Happy New Year!
Here at Where We Live, the staff have made a few “resolutions”: Tucker has vowed to not trim his beard once in 2012. Dankosky is branching out to start a hip clothing line for “working professionals” (Lots of tweed jackets/sweater vest combos.) And I hope to reach my life-long goal of making it on Hartford.com’s list of “25 Connecticut Twitter Users you Should be Following.” (@Scuttlebuttt, ahem)

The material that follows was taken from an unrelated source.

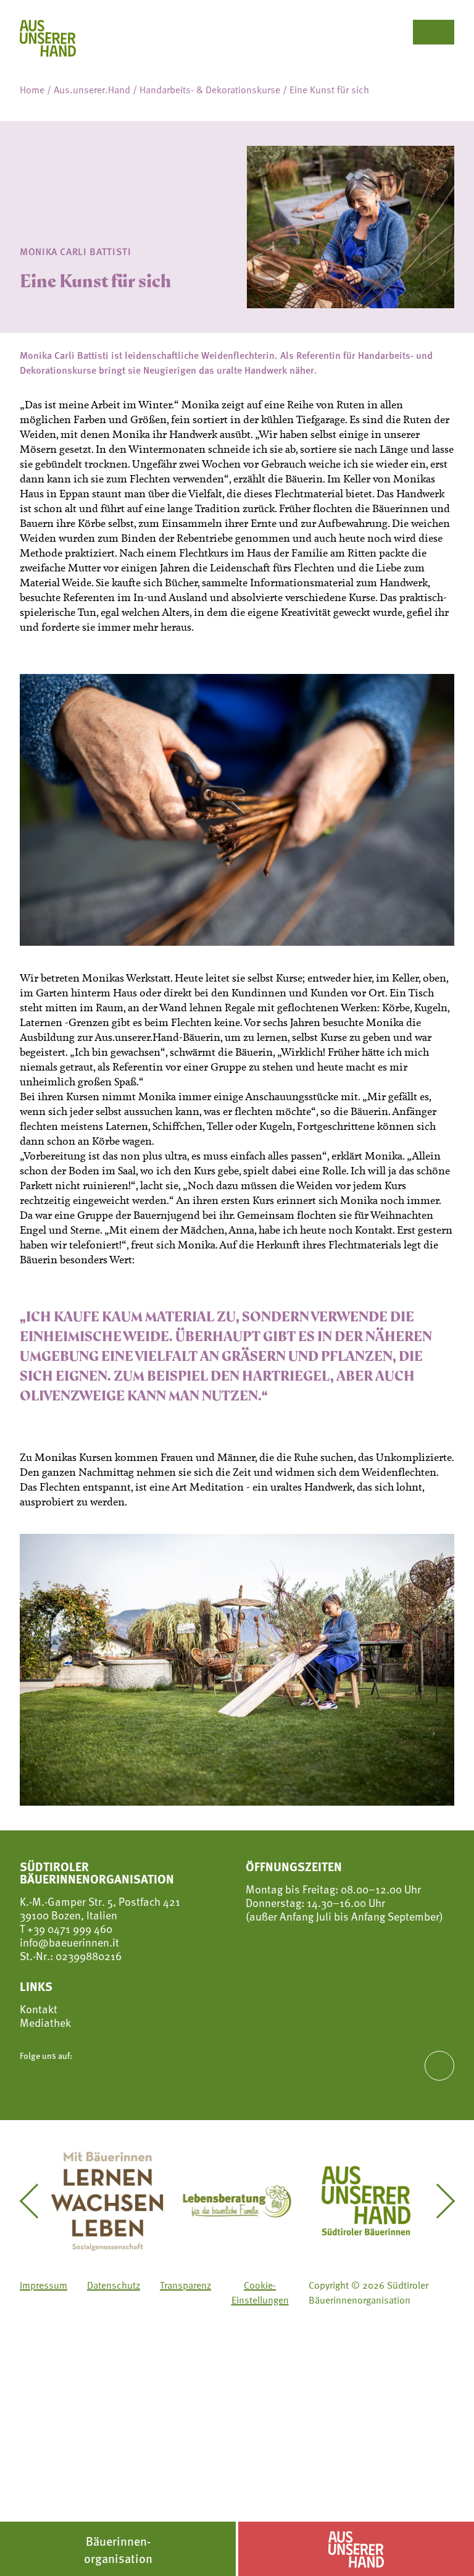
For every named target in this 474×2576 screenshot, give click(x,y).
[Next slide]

Oh, and of course we’ll continue to bring you the best radio shows every single day. Here’s what’s coming up:
MONDAY: New Years Special
Majora Carter’s The Promised Land Episode 2: Farm-to-Plate Innovator — Cheryl Rogowski
Where does our food come from? Since we pay close attention to so many aspects of food in the holiday season, host Majora Carter visits the northern reaches of the New York metropolitan area, where Cheryl Rogowski, a fourth-generation farmer, grows 200 varieties of fruits and vegetables. In 2004, Cheryl became the first farmer to receive a MacArthur Fellowship. She was honored for her innovative approach to agricultural programs and for reimagining and reinvigorating the American family farm. Farming in the 21st century encompasses agricultural work but also addresses community, social, civic and education needs. “It’s not enough to just ride a tractor today,” states Rogowski. She will give us a tour of her farm, and we’ll hear from people she works with in the many programs she has created — from mentoring migrant farmers to creating low-cost CSAs for senior citizens, from supplying food for soup kitchens to helping with innovative sustainable farming programs in local communities.
TUESDAY: I Do?
About half of all adults in the United States are currently married. This is a record low, according to a new Pew Research Center study. If current trends continue, the share of adults who are currently married will drop to below half within a few years. Despite this trend, the decline is far less for adults with college educations than among the less educated. If marriage is becoming more concentrated among the more affluent and educated, what does this mean for future generations? Coming up, we’ll look at the issue and what it looks like here in Connecticut?
WEDNESDAY: Where’s the Beef?
In 2010, Americans consumed 26.4 billion pounds of beef. Like many things, not all beef is the same. We’ll speak with the owner of a Connecticut beef farm who was feeding his cattle grass before it was popular. We’ll also discuss the impact of droughts and government regulations on the beef industry as a whole. A recent Texas drought reduced the cattle population by 600,000 in that state and the FDA relaxed antibiotic regulations in beef.
THURSDAY: Cable TV
Today it’s a look at cable companies in Connecticut. A new UMASS study says despite the bad economy, the cable industry added jobs and generated almost a billion and a half dollars in economic activity in 2010. We’ll look at how the cable companies operate in the state – where customers have very little choice on price and provider. And what’s the future for cable TV? We’ll find out.
FRIDAY: Just Checking-In
We’re really checking in on some recent shows, including our fracking and natural gas show from August. Environmental reporter Nick Kusnetz will once again join us for the latest in the fracking debate from Canada to the States. And what’s happening with Hartford’s rebranding campaign?